» **Given text**
<<<<

I still dual boot Windows for a select couple games that don't run on Linux (anticheat) but I try to use it as little as possible cause it just feels gross.

I've always run Linux on my laptops. Now however I've switched on my gaming desktop as well, after W11 started randomly waking from sleep. Haven't had an issue yet. Sure, not everything gaming wise is entirely perfect (though tbh you could almost believe the games were built for Linux) but I figure that if I don't switch why would anyone else do so?

[–] AccountMaker@slrpnk.net 2 points 1 year ago

We had to do a presentation on whatever in computer class in the first year of secondary school, and I chose Linux for no apparent reason. I just kinda knew that it existed and thought what the hell.

>>>>

(Dataset excerpts)
<<<<

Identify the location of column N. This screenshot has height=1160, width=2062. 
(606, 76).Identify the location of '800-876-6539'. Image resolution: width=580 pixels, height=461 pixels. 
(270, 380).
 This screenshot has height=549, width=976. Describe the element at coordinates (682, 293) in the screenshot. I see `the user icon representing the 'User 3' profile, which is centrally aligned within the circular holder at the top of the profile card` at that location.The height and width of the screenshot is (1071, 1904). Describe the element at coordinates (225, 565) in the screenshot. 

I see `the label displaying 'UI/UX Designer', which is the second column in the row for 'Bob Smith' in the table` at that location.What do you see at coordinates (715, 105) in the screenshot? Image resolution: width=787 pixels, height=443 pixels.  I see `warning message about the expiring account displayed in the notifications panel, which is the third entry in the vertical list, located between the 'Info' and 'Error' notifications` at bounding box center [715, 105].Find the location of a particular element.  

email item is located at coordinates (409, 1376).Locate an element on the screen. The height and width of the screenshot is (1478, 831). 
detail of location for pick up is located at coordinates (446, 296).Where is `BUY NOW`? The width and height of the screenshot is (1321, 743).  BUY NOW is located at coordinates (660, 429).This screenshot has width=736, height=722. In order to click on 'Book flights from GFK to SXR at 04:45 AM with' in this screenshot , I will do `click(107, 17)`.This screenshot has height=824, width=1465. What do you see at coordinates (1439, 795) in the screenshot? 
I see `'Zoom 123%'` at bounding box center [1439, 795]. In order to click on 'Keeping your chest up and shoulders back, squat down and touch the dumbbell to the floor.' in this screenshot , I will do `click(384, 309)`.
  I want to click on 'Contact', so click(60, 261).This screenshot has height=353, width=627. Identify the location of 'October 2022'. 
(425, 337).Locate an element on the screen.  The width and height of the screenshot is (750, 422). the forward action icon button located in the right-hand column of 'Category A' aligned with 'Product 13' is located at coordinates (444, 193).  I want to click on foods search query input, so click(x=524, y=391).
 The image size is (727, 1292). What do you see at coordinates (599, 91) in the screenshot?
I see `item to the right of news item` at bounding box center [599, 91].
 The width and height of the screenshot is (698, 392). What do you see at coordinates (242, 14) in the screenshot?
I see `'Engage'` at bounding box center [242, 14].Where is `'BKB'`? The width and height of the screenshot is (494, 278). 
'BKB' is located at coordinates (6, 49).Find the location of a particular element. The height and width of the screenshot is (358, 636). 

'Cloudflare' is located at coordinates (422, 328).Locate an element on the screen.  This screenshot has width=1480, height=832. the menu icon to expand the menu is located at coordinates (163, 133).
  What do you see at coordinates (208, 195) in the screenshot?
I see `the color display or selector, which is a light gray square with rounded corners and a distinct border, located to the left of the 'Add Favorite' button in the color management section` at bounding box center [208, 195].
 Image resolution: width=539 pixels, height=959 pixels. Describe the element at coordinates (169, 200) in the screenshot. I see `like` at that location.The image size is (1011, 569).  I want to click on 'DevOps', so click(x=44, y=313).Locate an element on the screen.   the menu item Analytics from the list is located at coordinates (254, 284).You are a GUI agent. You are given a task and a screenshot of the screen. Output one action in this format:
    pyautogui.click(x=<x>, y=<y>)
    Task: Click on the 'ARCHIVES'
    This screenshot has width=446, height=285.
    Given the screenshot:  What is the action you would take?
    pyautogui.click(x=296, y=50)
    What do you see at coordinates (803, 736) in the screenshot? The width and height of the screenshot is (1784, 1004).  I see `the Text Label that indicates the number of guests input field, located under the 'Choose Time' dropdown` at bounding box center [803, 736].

>>>>

» **Your objective**
List each distinct operating system name that appears in the forum comments about switching to Linux, written the same way the comments write it.

» **Exercise output**
Windows, Linux, W11